→ **TASK BRIEF**:
Do any lines in the data below contain "Collapse"? If so, copy every one of them.

[Collected data entries]
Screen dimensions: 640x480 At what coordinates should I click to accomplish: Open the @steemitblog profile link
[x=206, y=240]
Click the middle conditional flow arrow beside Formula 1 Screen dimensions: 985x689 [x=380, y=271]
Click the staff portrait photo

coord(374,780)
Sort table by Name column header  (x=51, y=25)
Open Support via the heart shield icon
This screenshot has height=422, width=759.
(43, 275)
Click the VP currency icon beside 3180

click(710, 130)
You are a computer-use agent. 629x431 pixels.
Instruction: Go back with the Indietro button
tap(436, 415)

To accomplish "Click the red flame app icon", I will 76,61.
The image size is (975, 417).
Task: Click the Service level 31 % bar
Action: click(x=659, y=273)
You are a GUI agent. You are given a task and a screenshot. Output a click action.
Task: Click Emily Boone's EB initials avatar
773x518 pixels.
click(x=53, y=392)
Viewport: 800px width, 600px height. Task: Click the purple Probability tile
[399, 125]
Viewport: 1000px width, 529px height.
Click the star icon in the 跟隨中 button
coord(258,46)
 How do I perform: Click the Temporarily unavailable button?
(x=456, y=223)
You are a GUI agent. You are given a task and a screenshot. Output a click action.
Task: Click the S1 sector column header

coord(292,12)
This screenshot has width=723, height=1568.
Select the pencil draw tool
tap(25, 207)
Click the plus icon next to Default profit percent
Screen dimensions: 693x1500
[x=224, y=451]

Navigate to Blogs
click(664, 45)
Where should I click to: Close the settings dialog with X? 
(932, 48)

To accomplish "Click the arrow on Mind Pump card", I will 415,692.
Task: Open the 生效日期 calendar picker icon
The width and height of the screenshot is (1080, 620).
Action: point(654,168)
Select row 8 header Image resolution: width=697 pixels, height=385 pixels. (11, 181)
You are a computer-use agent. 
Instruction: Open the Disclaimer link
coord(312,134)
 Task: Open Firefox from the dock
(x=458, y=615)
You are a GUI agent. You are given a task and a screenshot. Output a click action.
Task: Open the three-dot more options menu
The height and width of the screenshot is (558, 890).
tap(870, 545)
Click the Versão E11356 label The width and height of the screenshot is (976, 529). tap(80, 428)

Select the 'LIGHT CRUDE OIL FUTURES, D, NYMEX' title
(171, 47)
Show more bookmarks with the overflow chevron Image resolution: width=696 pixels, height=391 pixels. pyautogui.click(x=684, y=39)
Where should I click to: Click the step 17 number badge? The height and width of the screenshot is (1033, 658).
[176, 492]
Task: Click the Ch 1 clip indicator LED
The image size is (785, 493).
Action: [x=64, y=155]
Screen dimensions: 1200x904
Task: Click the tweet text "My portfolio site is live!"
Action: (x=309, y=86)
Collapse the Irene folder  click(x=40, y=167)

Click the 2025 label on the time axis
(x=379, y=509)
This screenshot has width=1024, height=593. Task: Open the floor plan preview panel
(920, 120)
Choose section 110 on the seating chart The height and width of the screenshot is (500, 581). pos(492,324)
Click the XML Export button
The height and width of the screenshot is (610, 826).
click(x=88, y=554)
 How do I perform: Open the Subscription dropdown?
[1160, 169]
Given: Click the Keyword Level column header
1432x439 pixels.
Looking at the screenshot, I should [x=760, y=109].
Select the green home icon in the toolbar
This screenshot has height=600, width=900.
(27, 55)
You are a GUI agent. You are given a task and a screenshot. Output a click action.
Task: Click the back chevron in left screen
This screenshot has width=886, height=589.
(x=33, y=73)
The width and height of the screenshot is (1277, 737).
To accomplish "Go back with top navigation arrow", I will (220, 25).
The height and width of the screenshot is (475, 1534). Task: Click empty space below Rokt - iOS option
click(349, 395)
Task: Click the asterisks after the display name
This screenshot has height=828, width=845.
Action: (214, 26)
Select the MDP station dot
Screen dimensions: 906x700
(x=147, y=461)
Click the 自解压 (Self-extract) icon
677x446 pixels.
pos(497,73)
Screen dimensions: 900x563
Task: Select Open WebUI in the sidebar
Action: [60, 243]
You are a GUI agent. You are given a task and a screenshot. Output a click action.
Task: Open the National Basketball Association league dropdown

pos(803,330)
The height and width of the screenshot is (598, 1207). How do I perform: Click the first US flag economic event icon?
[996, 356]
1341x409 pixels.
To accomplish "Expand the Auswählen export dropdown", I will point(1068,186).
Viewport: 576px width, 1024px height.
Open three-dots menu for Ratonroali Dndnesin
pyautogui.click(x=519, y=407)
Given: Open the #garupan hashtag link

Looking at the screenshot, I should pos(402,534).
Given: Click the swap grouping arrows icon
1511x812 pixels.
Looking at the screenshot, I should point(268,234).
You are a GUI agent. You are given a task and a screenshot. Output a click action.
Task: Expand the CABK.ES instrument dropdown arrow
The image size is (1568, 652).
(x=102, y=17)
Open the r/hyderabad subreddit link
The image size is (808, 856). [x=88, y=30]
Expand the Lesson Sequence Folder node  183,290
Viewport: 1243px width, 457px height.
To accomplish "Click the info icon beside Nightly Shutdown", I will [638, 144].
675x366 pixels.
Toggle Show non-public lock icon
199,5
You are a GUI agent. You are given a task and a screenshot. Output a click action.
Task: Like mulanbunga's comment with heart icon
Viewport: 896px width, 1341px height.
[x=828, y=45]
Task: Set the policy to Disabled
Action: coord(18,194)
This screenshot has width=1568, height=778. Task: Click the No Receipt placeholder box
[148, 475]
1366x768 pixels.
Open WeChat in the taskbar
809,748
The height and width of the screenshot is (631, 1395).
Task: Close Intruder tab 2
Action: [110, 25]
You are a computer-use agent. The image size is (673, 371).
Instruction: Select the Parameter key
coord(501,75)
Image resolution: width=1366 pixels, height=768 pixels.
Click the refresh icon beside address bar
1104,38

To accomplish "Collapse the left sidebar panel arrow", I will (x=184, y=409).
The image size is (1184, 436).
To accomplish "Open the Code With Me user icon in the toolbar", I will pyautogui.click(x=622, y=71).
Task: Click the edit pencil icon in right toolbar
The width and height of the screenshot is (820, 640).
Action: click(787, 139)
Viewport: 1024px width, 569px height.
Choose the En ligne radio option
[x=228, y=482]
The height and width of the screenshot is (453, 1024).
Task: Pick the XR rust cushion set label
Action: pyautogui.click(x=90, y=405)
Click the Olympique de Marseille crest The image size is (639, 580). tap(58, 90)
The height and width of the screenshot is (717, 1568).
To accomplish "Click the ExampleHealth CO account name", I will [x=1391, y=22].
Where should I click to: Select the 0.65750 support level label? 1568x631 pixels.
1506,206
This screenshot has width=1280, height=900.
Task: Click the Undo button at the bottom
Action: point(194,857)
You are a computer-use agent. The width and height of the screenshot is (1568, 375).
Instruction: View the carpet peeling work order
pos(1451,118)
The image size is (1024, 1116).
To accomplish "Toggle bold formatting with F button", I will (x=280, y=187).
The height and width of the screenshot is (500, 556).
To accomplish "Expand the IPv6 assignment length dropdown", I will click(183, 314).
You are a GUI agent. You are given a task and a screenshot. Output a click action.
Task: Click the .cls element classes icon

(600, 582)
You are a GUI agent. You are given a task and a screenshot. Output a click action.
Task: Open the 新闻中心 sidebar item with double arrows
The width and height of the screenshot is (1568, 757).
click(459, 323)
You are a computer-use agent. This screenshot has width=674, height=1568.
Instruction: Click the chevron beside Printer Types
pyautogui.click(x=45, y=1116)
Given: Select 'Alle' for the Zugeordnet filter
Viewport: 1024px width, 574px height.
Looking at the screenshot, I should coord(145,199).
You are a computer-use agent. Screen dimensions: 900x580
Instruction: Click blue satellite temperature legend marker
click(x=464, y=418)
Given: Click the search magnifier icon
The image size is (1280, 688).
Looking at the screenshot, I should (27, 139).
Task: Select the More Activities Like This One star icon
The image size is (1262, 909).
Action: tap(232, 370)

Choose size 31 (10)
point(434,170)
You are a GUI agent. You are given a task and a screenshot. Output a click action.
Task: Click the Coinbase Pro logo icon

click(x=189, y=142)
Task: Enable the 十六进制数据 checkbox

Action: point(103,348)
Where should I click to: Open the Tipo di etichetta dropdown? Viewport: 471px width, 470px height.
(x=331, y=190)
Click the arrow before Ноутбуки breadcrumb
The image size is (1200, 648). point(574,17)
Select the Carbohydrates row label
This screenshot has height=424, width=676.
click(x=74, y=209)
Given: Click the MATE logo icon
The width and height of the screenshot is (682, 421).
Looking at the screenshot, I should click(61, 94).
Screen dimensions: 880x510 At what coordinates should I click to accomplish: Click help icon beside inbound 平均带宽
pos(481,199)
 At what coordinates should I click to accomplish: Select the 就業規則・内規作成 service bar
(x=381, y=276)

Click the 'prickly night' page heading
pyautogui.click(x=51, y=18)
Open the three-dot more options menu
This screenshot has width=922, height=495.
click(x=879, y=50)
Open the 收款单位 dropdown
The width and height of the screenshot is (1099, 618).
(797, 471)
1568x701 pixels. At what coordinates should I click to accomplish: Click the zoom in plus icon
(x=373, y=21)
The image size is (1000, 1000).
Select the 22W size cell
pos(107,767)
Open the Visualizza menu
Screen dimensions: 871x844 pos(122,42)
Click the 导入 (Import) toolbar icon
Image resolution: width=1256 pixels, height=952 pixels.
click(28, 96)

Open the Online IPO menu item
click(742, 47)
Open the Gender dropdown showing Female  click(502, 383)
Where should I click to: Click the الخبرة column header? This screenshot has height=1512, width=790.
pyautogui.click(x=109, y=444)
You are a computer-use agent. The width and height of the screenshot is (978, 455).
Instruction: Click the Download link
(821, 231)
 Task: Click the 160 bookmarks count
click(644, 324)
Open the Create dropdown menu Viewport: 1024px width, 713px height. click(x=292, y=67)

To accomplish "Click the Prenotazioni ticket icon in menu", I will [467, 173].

→ **EXPECTED ANSWER**:
Collapse the Irene folder  click(x=40, y=167)
To accomplish "Collapse the left sidebar panel arrow", I will (x=184, y=409).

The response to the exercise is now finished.